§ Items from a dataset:
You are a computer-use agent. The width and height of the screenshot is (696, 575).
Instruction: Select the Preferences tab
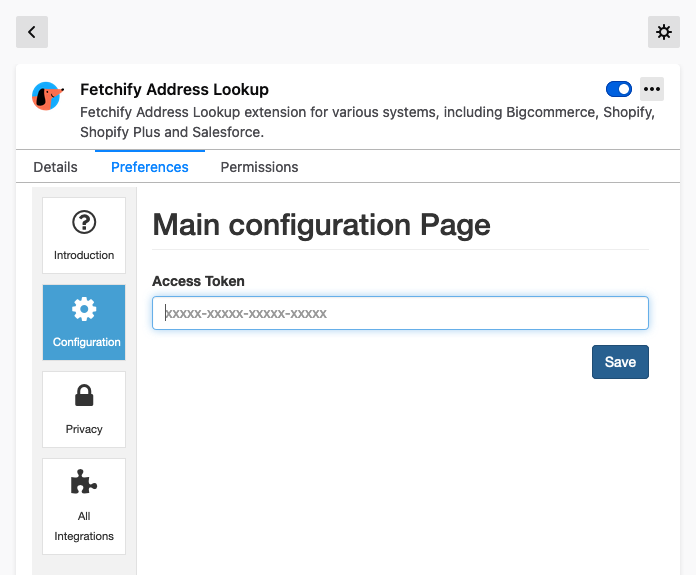click(x=150, y=167)
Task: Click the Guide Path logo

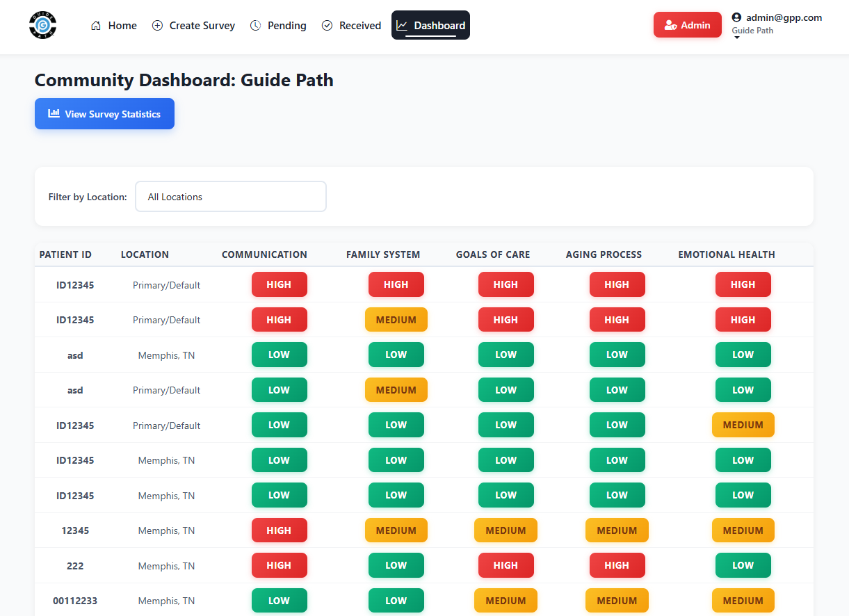Action: click(x=42, y=24)
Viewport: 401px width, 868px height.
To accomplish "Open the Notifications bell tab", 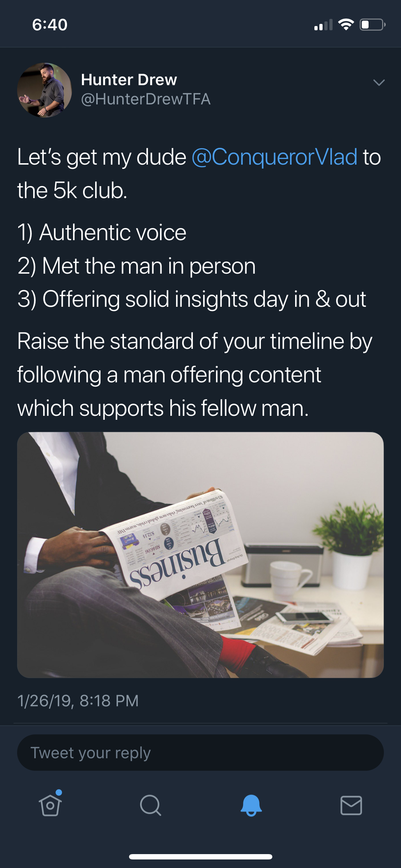I will (251, 805).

§ PROBLEM STATEMENT:
Only the lines that contain the string "width" are to be copied from the records.

§ WRITTEN ANSWER:
You are a computer-use agent. The width and height of the screenshot is (696, 575).
Viewport: 401px width, 868px height.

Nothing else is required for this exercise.